Kemal Kılıçdaroğlu, the current leader of the CHP, is from Dersim, but has refused to apologize for the role his party played in these atrocities. What is even more embarrassing is the attempt of some CHP deputies to justify what was done. Gülsun Bilgehan, a member of Parliament from the CHP, is the granddaughter of İsmet İnönü, who was the successor to Kemal Ataturk as Turkey’s leader. As such, Inonu was among the leaders of the CHP's Dersim policy in the 1920s and 1930s. In a recent interview Bilgehan acknowledges that the methods used to resolve the Dersim question do not fit the contemporary understanding of human rights. However, she added: “At that time there was no other way to resolve the question. I think we had better look at the outcome. As a result the people of Tunceli (Dersim) today are the most well-mannered, educated and committed to democracy.” Thus, even today the Kemalists can defend and justify what they did by a reference to their “civilizing mission.”
Although Erdogan’s AKP won practically 50 percent of the popular vote or 326 seats while the pro-Kurdish BDP and its allies won a record 36 seats in the parliamentary elections held on June 12, 2011, hopes for a renewed and more successful Kurdish Initiative quickly foundered for many reasons. Shortly after the election results had been announced, for example, the newly elected BDP MPs began to boycott parliament in protest over the jailing of five of their elected colleagues, while a sixth (the well-known Hatip Dicle) was stripped of his seat for supposed “terrorism” offenses. The Turkish judiciary declined to free any of the six BDP politicians, as well as the numerous other local KCK members still imprisoned for reputed links to the PKK.
Newly elected Prime Minister Erdogan seemingly turned his back on an earlier promise to seek consensus on the drafting of a new constitution that would help solve the Kurdish problem, broke off contact with the BDP, and continued to declare that the Kurdish problem had been solved and only a PKK problem remained.
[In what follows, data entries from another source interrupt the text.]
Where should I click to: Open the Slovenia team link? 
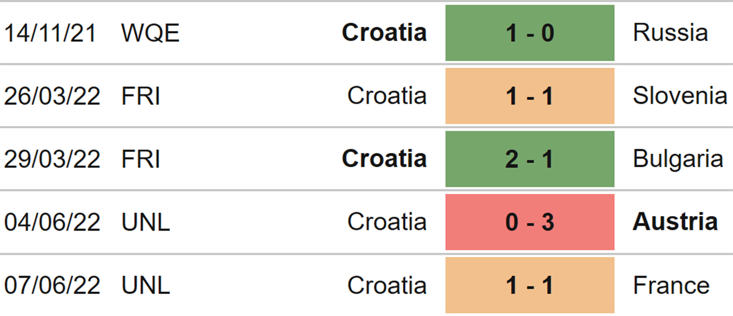tap(680, 96)
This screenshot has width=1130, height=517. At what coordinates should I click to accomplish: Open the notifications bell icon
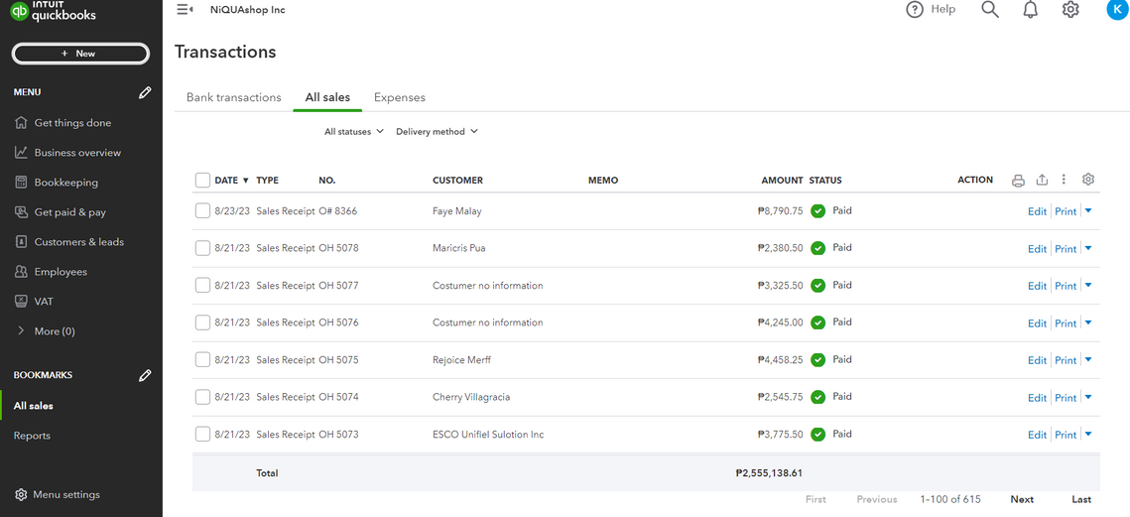1030,10
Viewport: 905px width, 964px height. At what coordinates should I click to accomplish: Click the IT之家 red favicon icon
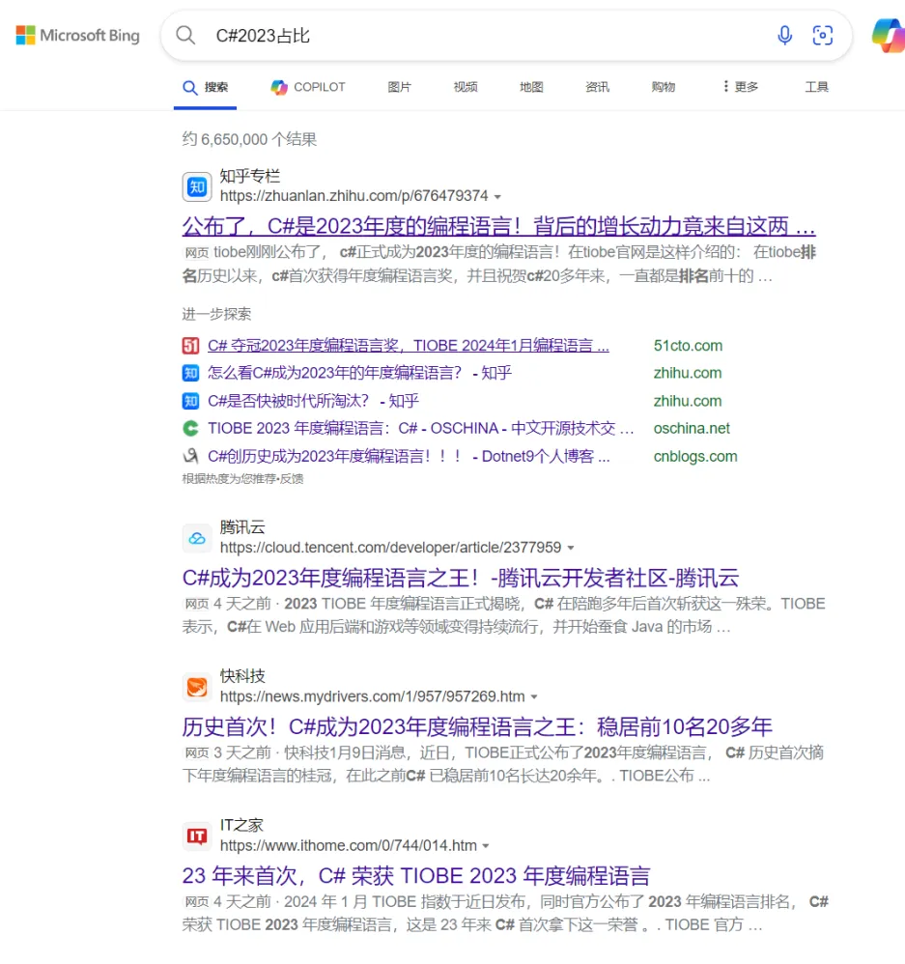click(x=197, y=836)
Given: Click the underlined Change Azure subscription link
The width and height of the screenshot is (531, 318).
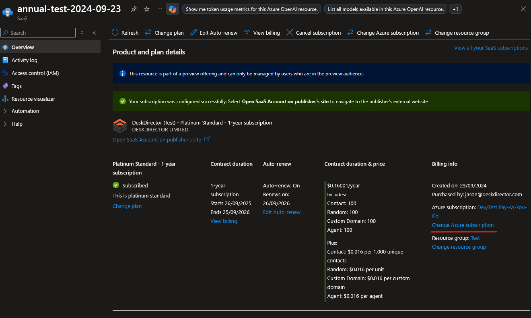Looking at the screenshot, I should (463, 225).
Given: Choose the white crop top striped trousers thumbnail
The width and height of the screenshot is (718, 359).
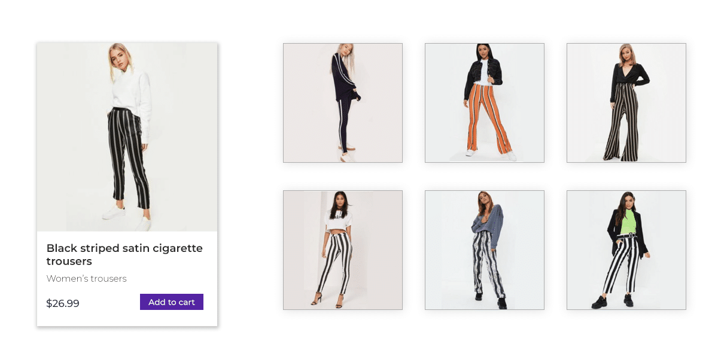Looking at the screenshot, I should (343, 250).
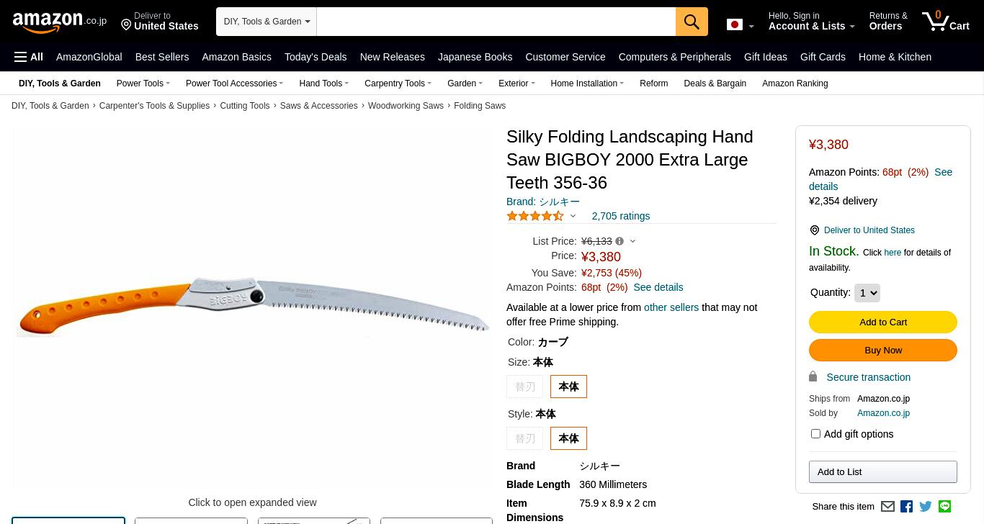Image resolution: width=984 pixels, height=524 pixels.
Task: Share this item via email icon
Action: [x=887, y=507]
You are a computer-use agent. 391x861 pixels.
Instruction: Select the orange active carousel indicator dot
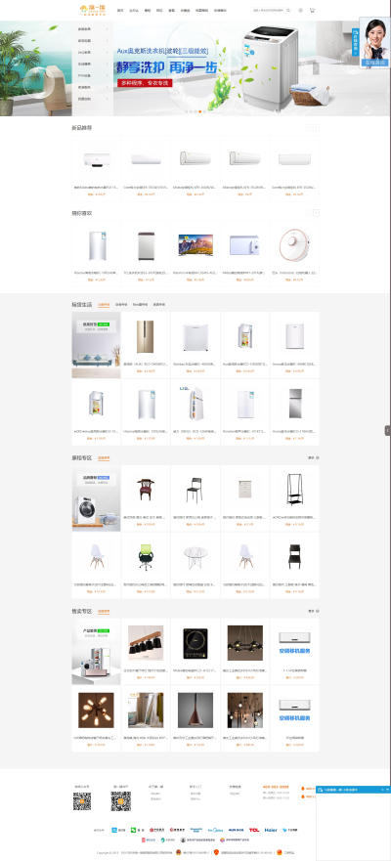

How could the new AKP government begin to solve the Kurdish problem when it refused to deal with its main interlocutor?
In the following months fighting between the Turkish state and the PKK resumed. Erdogan’s promised renewal of his Kurdish Initiative appeared dead. It remains to be seen whether his recent apology for Dersim will be a first step for renewing his Kurdish Initiative. Although the current situation in Turkey does not look very hopeful, sometimes the darkest hour is just before the dawn!